YOUR ASSIGNMENT: Once you have read the data below, print all of it exactly.

ENTRIES SUPPLIED:
•••
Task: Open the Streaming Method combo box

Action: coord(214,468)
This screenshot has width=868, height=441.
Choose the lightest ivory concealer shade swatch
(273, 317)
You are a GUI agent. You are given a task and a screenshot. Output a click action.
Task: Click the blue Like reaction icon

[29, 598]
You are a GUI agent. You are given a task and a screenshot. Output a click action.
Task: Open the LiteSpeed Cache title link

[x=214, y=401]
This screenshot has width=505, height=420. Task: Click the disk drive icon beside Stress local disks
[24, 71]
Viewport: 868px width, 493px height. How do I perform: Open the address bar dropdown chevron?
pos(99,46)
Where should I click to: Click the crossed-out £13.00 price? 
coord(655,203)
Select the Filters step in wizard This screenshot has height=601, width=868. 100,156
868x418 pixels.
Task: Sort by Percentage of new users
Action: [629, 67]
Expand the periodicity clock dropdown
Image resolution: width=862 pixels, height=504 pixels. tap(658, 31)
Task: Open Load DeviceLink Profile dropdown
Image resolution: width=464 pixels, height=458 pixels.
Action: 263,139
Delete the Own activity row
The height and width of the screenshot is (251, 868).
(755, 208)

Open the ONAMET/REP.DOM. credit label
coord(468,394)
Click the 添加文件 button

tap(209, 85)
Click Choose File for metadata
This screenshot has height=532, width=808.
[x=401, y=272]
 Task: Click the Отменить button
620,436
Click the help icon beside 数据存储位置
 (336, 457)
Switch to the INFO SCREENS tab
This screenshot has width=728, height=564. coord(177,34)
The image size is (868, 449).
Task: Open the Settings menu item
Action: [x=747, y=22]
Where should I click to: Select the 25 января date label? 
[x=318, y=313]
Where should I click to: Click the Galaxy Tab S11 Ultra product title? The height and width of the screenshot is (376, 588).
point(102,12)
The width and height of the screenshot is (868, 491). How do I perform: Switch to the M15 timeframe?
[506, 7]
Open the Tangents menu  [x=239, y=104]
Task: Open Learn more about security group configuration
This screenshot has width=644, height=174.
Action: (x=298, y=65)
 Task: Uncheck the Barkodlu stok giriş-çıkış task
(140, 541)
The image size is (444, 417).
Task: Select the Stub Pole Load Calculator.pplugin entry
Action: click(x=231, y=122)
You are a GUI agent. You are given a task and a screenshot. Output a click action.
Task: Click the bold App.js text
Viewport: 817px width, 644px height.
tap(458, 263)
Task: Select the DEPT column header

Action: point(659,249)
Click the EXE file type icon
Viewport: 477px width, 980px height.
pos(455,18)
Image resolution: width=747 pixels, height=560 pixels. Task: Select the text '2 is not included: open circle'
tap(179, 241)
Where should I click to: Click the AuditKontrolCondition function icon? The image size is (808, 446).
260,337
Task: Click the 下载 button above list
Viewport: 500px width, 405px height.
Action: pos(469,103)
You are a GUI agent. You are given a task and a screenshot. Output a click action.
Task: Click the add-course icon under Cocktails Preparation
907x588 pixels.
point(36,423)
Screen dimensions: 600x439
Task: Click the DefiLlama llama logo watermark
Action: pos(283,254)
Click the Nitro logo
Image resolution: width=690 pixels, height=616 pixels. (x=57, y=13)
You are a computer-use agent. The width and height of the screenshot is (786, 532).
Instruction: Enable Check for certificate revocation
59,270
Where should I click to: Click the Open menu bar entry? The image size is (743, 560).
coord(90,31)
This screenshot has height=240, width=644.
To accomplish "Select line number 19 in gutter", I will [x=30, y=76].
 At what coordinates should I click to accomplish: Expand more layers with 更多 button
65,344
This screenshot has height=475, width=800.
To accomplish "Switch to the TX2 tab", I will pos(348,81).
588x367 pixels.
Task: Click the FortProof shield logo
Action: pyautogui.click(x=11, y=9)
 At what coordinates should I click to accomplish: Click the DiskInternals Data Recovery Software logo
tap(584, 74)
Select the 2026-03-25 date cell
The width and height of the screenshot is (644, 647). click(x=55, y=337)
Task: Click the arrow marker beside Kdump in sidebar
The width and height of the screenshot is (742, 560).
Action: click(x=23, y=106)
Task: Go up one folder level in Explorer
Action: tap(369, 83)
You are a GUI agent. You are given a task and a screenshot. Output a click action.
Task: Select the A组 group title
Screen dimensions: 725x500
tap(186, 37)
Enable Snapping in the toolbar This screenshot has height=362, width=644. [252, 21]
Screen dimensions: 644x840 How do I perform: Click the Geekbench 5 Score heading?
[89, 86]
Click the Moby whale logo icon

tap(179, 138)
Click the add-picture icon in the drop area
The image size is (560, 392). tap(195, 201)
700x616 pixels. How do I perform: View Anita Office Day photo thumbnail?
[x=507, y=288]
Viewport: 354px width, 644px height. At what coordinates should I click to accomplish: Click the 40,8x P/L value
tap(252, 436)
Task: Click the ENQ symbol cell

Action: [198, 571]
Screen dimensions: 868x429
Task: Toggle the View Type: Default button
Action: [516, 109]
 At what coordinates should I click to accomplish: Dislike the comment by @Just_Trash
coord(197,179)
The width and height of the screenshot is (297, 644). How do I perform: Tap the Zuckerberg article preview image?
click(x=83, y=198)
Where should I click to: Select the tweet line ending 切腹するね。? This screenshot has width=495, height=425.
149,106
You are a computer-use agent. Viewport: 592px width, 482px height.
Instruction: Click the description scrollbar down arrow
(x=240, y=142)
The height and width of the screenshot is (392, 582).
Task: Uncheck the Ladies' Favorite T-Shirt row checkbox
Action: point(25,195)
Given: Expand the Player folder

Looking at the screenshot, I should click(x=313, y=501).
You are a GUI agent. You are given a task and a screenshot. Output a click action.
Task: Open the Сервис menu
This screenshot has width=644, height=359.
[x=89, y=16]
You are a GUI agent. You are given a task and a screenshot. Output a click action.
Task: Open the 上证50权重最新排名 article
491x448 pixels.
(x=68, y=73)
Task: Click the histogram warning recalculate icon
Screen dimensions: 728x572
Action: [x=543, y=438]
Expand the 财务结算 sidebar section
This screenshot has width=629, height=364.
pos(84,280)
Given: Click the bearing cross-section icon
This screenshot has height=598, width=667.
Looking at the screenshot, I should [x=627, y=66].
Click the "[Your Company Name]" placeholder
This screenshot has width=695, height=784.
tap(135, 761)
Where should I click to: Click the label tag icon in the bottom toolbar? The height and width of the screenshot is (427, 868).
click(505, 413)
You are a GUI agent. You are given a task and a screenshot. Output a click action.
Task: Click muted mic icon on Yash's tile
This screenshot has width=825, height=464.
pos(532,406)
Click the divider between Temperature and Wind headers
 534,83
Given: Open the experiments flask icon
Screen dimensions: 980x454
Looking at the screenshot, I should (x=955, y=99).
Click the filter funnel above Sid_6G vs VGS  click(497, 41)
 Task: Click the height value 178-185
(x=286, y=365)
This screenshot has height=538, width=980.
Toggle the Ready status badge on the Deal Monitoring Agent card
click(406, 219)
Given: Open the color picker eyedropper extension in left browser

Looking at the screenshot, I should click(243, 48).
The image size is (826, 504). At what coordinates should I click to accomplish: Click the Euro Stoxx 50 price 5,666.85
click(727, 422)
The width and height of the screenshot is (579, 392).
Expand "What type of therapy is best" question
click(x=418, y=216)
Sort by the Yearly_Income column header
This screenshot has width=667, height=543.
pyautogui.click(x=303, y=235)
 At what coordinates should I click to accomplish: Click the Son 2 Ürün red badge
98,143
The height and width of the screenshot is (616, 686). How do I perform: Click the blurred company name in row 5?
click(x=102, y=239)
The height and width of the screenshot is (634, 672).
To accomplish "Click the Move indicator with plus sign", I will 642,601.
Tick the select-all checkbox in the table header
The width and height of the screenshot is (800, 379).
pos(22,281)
•••
ANSWER BOX:
Task: Open the Streaming Method combo box

Action: coord(214,468)
This screenshot has width=868, height=441.
Choose the lightest ivory concealer shade swatch
(273, 317)
You are a GUI agent. You are given a task and a screenshot. Output a click action.
Task: Click the blue Like reaction icon

[29, 598]
You are a GUI agent. You are given a task and a screenshot. Output a click action.
Task: Open the LiteSpeed Cache title link

[x=214, y=401]
This screenshot has width=505, height=420. Task: Click the disk drive icon beside Stress local disks
[24, 71]
Viewport: 868px width, 493px height. How do I perform: Open the address bar dropdown chevron?
pos(99,46)
Where should I click to: Click the crossed-out £13.00 price? 
coord(655,203)
Select the Filters step in wizard This screenshot has height=601, width=868. 100,156
868x418 pixels.
Task: Sort by Percentage of new users
Action: [629, 67]
Expand the periodicity clock dropdown
Image resolution: width=862 pixels, height=504 pixels. tap(658, 31)
Task: Open Load DeviceLink Profile dropdown
Image resolution: width=464 pixels, height=458 pixels.
Action: 263,139
Delete the Own activity row
The height and width of the screenshot is (251, 868).
(755, 208)

Open the ONAMET/REP.DOM. credit label
coord(468,394)
Click the 添加文件 button

tap(209, 85)
Click Choose File for metadata
This screenshot has height=532, width=808.
[x=401, y=272]
 Task: Click the Отменить button
620,436
Click the help icon beside 数据存储位置
 (336, 457)
Switch to the INFO SCREENS tab
This screenshot has width=728, height=564. coord(177,34)
The image size is (868, 449).
Task: Open the Settings menu item
Action: [x=747, y=22]
Where should I click to: Select the 25 января date label? 
[x=318, y=313]
Where should I click to: Click the Galaxy Tab S11 Ultra product title? The height and width of the screenshot is (376, 588).
point(102,12)
The width and height of the screenshot is (868, 491). How do I perform: Switch to the M15 timeframe?
[506, 7]
Open the Tangents menu  [x=239, y=104]
Task: Open Learn more about security group configuration
This screenshot has width=644, height=174.
Action: (x=298, y=65)
 Task: Uncheck the Barkodlu stok giriş-çıkış task
(140, 541)
The image size is (444, 417).
Task: Select the Stub Pole Load Calculator.pplugin entry
Action: click(x=231, y=122)
You are a GUI agent. You are given a task and a screenshot. Output a click action.
Task: Click the bold App.js text
Viewport: 817px width, 644px height.
tap(458, 263)
Task: Select the DEPT column header

Action: point(659,249)
Click the EXE file type icon
Viewport: 477px width, 980px height.
pos(455,18)
Image resolution: width=747 pixels, height=560 pixels. Task: Select the text '2 is not included: open circle'
tap(179, 241)
Where should I click to: Click the AuditKontrolCondition function icon? The image size is (808, 446).
260,337
Task: Click the 下载 button above list
Viewport: 500px width, 405px height.
Action: pos(469,103)
You are a GUI agent. You are given a task and a screenshot. Output a click action.
Task: Click the add-course icon under Cocktails Preparation
907x588 pixels.
point(36,423)
Screen dimensions: 600x439
Task: Click the DefiLlama llama logo watermark
Action: pos(283,254)
Click the Nitro logo
Image resolution: width=690 pixels, height=616 pixels. (x=57, y=13)
You are a computer-use agent. The width and height of the screenshot is (786, 532).
Instruction: Enable Check for certificate revocation
59,270
Where should I click to: Click the Open menu bar entry? The image size is (743, 560).
coord(90,31)
This screenshot has height=240, width=644.
To accomplish "Select line number 19 in gutter", I will [x=30, y=76].
 At what coordinates should I click to accomplish: Expand more layers with 更多 button
65,344
This screenshot has height=475, width=800.
To accomplish "Switch to the TX2 tab", I will pos(348,81).
588x367 pixels.
Task: Click the FortProof shield logo
Action: pyautogui.click(x=11, y=9)
 At what coordinates should I click to accomplish: Click the DiskInternals Data Recovery Software logo
tap(584, 74)
Select the 2026-03-25 date cell
The width and height of the screenshot is (644, 647). click(x=55, y=337)
Task: Click the arrow marker beside Kdump in sidebar
The width and height of the screenshot is (742, 560).
Action: click(x=23, y=106)
Task: Go up one folder level in Explorer
Action: tap(369, 83)
You are a GUI agent. You are given a task and a screenshot. Output a click action.
Task: Select the A组 group title
Screen dimensions: 725x500
tap(186, 37)
Enable Snapping in the toolbar This screenshot has height=362, width=644. [252, 21]
Screen dimensions: 644x840 How do I perform: Click the Geekbench 5 Score heading?
[89, 86]
Click the Moby whale logo icon

tap(179, 138)
Click the add-picture icon in the drop area
The image size is (560, 392). tap(195, 201)
700x616 pixels. How do I perform: View Anita Office Day photo thumbnail?
[x=507, y=288]
Viewport: 354px width, 644px height. At what coordinates should I click to accomplish: Click the 40,8x P/L value
tap(252, 436)
Task: Click the ENQ symbol cell

Action: [198, 571]
Screen dimensions: 868x429
Task: Toggle the View Type: Default button
Action: [516, 109]
 At what coordinates should I click to accomplish: Dislike the comment by @Just_Trash
coord(197,179)
The width and height of the screenshot is (297, 644). How do I perform: Tap the Zuckerberg article preview image?
click(x=83, y=198)
Where should I click to: Select the tweet line ending 切腹するね。? This screenshot has width=495, height=425.
149,106
You are a computer-use agent. Viewport: 592px width, 482px height.
Instruction: Click the description scrollbar down arrow
(x=240, y=142)
The height and width of the screenshot is (392, 582).
Task: Uncheck the Ladies' Favorite T-Shirt row checkbox
Action: point(25,195)
Given: Expand the Player folder

Looking at the screenshot, I should click(x=313, y=501).
You are a GUI agent. You are given a task and a screenshot. Output a click action.
Task: Open the Сервис menu
This screenshot has width=644, height=359.
[x=89, y=16]
You are a GUI agent. You are given a task and a screenshot. Output a click action.
Task: Open the 上证50权重最新排名 article
491x448 pixels.
(x=68, y=73)
Task: Click the histogram warning recalculate icon
Screen dimensions: 728x572
Action: [x=543, y=438]
Expand the 财务结算 sidebar section
This screenshot has width=629, height=364.
pos(84,280)
Given: Click the bearing cross-section icon
This screenshot has height=598, width=667.
Looking at the screenshot, I should [x=627, y=66].
Click the "[Your Company Name]" placeholder
This screenshot has width=695, height=784.
tap(135, 761)
Where should I click to: Click the label tag icon in the bottom toolbar? The height and width of the screenshot is (427, 868).
click(505, 413)
You are a GUI agent. You are given a task and a screenshot. Output a click action.
Task: Click muted mic icon on Yash's tile
This screenshot has width=825, height=464.
pos(532,406)
Click the divider between Temperature and Wind headers
 534,83
Given: Open the experiments flask icon
Screen dimensions: 980x454
Looking at the screenshot, I should (x=955, y=99).
Click the filter funnel above Sid_6G vs VGS  click(497, 41)
 Task: Click the height value 178-185
(x=286, y=365)
This screenshot has height=538, width=980.
Toggle the Ready status badge on the Deal Monitoring Agent card
click(406, 219)
Given: Open the color picker eyedropper extension in left browser

Looking at the screenshot, I should click(243, 48).
The image size is (826, 504). At what coordinates should I click to accomplish: Click the Euro Stoxx 50 price 5,666.85
click(727, 422)
The width and height of the screenshot is (579, 392).
Expand "What type of therapy is best" question
click(x=418, y=216)
Sort by the Yearly_Income column header
This screenshot has width=667, height=543.
pyautogui.click(x=303, y=235)
 At what coordinates should I click to accomplish: Click the Son 2 Ürün red badge
98,143
The height and width of the screenshot is (616, 686). How do I perform: Click the blurred company name in row 5?
click(x=102, y=239)
The height and width of the screenshot is (634, 672).
To accomplish "Click the Move indicator with plus sign", I will 642,601.
Tick the select-all checkbox in the table header
The width and height of the screenshot is (800, 379).
pos(22,281)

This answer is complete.